**Exercise aim**: Beginning with the line that holds "Task: Choose the", copy each line to the end of the records exactly, except the pictures.

*** Data shown ***

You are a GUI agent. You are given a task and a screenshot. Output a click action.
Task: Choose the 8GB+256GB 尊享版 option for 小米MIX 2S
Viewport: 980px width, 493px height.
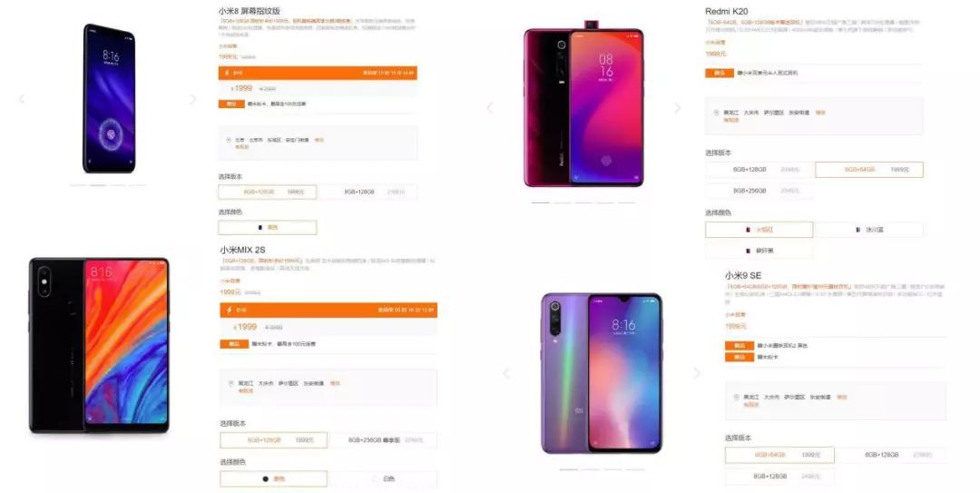point(383,440)
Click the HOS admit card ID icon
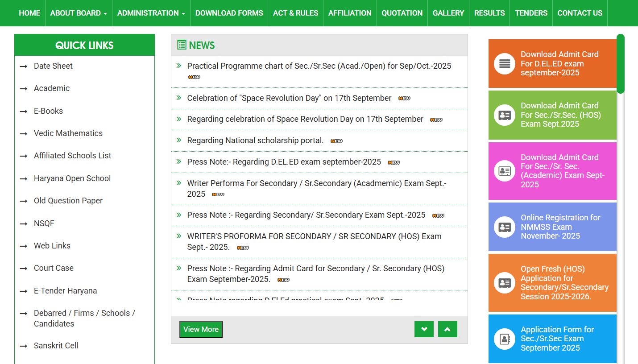This screenshot has height=364, width=638. (505, 115)
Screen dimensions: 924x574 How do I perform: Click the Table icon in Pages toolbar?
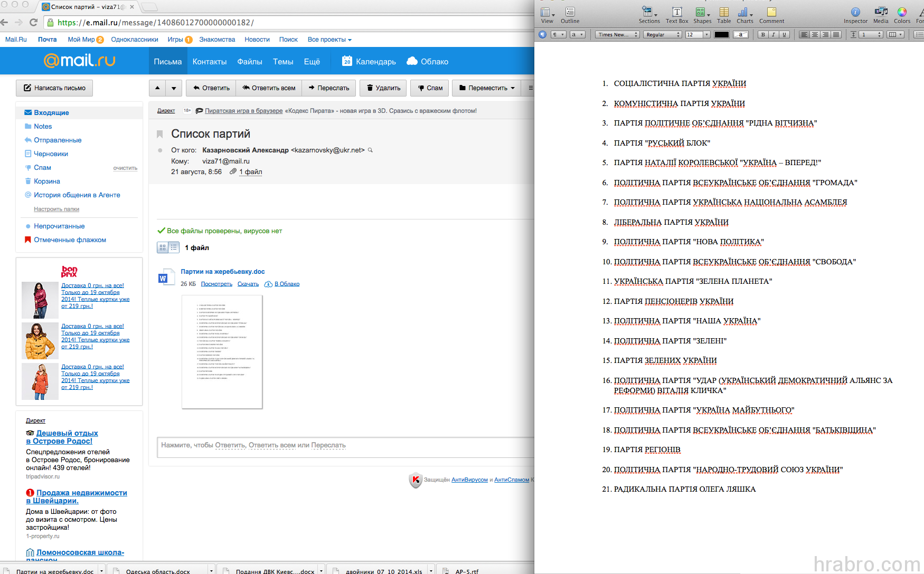click(x=724, y=14)
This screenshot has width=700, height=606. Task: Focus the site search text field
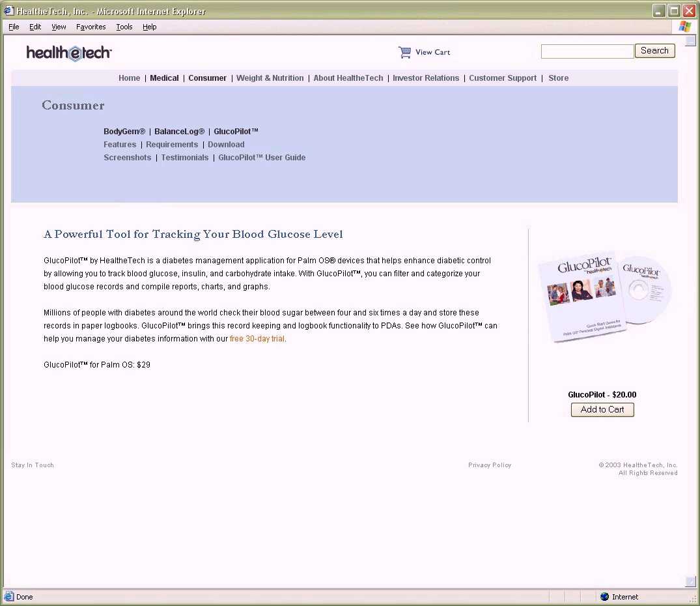click(x=587, y=51)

***

**Answer**:
Task: Choose the 8GB+256GB 尊享版 option for 小米MIX 2S
Viewport: 980px width, 493px height.
point(383,440)
Click the HOS admit card ID icon
This screenshot has height=364, width=638. (505, 115)
Screen dimensions: 924x574 How do I perform: Click the Table icon in Pages toolbar?
click(x=724, y=14)
This screenshot has width=700, height=606. Task: Focus the site search text field
click(x=587, y=51)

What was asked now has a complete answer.